The main objective of this study is to find and evaluate mathematical models
to describe ecosystem change based on selected indicators of change.
Existing data from a previous rehabilitation project on Hendrina Power Station
(Mpumalanga, South Africa) was used as a database for this study and this
study aims to report on the development of models concentrating on radar
graphs and a model based on matrix mathematics.

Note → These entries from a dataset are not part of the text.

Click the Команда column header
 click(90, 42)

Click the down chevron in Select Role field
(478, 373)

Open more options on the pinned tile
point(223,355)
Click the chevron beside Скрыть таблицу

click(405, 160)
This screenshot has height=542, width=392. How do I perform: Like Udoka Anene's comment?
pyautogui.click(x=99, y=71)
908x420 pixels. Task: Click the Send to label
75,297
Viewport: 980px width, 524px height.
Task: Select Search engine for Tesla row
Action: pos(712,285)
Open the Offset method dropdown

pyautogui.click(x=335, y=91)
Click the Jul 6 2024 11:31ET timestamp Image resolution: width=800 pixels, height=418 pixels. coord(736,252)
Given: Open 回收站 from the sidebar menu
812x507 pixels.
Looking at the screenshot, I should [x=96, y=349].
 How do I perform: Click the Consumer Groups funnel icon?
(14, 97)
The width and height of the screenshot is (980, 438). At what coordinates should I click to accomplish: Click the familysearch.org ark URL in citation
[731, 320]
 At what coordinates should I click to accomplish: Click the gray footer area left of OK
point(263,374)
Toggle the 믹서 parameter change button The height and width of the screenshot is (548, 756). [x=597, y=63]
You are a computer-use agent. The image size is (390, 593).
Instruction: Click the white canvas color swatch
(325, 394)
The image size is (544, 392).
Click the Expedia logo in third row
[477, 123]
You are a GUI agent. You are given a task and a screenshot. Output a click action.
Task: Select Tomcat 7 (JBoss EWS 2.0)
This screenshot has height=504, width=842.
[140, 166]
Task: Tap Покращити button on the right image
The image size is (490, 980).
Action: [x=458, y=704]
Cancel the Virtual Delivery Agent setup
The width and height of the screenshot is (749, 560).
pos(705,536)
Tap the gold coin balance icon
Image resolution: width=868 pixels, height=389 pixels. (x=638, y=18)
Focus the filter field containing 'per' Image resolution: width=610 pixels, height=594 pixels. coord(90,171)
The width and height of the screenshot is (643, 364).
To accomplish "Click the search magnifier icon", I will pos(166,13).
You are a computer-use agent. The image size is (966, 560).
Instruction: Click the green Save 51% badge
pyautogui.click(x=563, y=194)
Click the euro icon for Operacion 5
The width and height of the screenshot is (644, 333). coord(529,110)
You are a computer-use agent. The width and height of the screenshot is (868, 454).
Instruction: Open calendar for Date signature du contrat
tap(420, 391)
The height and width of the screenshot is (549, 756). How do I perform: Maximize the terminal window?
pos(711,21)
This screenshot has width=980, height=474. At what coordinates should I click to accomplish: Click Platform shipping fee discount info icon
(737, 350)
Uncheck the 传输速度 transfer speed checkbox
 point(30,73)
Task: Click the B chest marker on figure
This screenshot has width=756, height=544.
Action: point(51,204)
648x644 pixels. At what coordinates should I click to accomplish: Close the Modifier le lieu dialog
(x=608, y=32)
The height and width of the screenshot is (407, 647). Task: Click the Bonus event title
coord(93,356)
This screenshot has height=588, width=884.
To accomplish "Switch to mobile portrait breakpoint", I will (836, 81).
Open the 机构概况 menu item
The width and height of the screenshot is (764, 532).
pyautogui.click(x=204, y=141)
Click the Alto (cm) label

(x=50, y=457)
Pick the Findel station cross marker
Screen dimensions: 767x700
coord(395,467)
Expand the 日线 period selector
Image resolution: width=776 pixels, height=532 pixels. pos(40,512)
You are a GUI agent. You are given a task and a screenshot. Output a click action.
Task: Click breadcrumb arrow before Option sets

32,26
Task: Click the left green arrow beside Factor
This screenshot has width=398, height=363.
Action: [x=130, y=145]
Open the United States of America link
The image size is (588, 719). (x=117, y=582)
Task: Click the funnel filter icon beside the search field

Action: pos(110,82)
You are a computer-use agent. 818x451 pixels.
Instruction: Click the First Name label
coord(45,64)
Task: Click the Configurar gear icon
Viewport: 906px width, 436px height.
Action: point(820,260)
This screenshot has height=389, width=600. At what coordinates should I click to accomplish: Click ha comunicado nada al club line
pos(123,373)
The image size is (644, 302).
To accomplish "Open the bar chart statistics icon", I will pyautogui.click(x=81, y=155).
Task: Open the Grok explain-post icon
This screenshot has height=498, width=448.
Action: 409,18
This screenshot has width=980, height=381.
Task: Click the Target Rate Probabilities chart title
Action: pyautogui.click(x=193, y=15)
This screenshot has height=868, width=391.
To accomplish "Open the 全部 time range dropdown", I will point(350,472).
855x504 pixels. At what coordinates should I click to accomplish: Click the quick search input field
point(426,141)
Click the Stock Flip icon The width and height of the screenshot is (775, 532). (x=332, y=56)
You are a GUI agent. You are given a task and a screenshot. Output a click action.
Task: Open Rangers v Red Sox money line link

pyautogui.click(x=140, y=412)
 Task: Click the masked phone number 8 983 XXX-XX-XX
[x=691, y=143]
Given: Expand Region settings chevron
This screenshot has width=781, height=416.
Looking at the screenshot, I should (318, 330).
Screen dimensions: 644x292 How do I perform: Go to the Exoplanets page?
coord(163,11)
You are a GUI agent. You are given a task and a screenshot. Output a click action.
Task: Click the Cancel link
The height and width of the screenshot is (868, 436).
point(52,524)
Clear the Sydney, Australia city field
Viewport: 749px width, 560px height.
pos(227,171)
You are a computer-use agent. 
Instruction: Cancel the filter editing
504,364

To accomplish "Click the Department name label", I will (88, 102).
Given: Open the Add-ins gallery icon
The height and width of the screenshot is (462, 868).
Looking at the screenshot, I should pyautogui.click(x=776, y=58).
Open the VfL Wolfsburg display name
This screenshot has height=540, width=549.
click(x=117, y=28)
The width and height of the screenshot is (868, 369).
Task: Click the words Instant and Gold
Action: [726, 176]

The main groups of organisms selected for the construction of models, were
vegetation, soil mesofauna and ant species. The datasets were limited to
some indicative species and their mean abundances were determined. The
grids that were used were randomly chosen and the models were
constructed.
Radar graphs were constructed to model the suite of species identified,
through a sensitivity analysis, to indicate possible rehabilitation success over
time and was applied to the different rehabilitation ages. The surface areas
under the radar graphs were determined and compared for the different
rehabilitation ages in the same year of survey. Correlation graphs were drawn
between the surface area and the rehabilitation ages. These graphs did not
indicate much relevance in indicating rehabilitation success, but the radar
graphs proved to be good indicators of change in abundance of the selected
species over time.
iv
The vegetation species, Eragrostis curvula, was the only species that showed
a strong significant positive relationship with rehabilitation age and could be
considered a good rehabilitation species and indicator of rehabilitation
success. After the evaluation of this model, Eragrostis curvula, and two
additional ant species, Tetramorium setigerum and Lepisiota laevis, were
added. These species that were added, showed an increase in abundance
over time, as found in a previous study. These radar graphs also did not
indicate much relevance and it can be concluded that the radar graphs can
only be used for a visual representation of the changes in abundance of the
relevant species over time.
This study also refers to a matrix model. This model focused on the
interactions between the different variables selected. The percentage carbon
in the soil were also added to the list of species. Model fitting graphs were
constructed and correlations were drawn between the species that had
significant values in the interaction table. This model could be useful for future
studies, but more data and replication is necessary, over a longer period of
time. This will serve to eliminate possible shortcomings of the model. / Thesis (M. Environmental Science (Biodiversity and Conservation Biology))NorthWest University, Potchefstroom Campus, 2007.